Well, I spent the day at gogarth, not climbing but arsing around in a boat praying for perfect light that never arrived. I did however managed to get the shots we needed. Essentially we needed a slight closer in shot of the right hand end of main cliff and to extend a topo left of mousetrap so the layout looked better.
We caught the swells off north stack and south stack and just managed to get past the range before it went off as well. I have to say I am glad as we got what even the skipper described as big air off one wave. I guess that is what you get going 28knots over the crest of a freak wave.
Anyway this in one stitch from the day it is off most of main cliff. It won’t be used in the guide. I also had a slow drive by of other areas so have so great topos of trinity house walls areas. This won’t be in the RockFax guidebook, but will be in a list of places I need to climb and hopefully find some virgin rock to get my own new route on.
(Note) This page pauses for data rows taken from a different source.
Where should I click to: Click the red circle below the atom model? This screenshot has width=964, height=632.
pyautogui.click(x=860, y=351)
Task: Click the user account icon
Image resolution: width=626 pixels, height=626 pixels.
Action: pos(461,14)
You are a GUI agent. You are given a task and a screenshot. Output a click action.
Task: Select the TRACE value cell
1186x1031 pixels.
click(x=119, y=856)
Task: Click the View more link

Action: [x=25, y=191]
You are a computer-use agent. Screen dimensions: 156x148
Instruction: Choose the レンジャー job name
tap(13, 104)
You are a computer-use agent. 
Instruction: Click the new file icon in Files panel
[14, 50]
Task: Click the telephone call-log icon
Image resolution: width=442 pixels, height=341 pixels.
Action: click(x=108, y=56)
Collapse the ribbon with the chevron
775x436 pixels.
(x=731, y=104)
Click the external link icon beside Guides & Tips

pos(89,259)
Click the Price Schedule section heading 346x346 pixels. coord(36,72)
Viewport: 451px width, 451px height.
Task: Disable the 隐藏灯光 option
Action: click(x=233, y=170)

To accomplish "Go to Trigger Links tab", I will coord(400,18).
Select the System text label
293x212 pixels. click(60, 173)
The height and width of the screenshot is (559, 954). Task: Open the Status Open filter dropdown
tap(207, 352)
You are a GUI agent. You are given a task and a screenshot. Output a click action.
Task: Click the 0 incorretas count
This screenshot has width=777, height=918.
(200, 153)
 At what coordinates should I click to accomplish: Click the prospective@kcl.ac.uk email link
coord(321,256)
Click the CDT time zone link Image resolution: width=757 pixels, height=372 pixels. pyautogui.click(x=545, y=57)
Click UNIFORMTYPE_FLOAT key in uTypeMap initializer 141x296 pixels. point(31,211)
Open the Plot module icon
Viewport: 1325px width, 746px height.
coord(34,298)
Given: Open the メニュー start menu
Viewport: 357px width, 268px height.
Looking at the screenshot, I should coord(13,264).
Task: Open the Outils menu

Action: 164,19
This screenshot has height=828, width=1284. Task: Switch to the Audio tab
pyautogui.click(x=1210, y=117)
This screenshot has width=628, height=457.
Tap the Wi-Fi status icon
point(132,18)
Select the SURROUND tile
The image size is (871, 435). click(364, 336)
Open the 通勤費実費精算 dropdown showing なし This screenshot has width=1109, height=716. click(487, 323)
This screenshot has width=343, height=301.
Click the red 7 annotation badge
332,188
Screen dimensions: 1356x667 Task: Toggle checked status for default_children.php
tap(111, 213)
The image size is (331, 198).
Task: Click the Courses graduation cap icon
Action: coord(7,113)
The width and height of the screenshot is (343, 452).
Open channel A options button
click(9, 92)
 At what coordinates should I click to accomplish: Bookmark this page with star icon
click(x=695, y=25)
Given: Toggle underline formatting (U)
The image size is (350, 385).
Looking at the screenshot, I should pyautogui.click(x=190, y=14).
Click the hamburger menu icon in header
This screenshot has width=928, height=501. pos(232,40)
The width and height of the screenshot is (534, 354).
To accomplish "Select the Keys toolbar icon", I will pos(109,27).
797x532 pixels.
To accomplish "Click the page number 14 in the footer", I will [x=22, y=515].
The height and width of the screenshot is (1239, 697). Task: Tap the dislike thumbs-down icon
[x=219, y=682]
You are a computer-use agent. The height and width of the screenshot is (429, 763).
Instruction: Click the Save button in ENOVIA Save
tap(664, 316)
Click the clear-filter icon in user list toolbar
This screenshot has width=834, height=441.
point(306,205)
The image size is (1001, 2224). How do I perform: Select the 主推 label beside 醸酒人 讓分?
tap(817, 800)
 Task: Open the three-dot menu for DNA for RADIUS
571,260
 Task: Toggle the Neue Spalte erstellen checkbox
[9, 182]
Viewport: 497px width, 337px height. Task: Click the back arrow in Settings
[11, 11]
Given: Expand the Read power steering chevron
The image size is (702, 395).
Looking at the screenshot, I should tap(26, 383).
So managed to get out a bit over the last few days, although lots of climbing indoor. I had not been outside for a while. With a weekend off, I managed to socialise on friday night, so there was a slight disconnect between my body and mind when we headed up the slate. Llion led Looning the tube to open the slate account for the Autumn/Winter season.
I then tried A Grand Day out and was shut down on the initial slab. Although my excuse was that it was so hot, I was nearly blinded by the amount I was sweating. It was an OK route, but not as good as combining a few existing routes up through the levels.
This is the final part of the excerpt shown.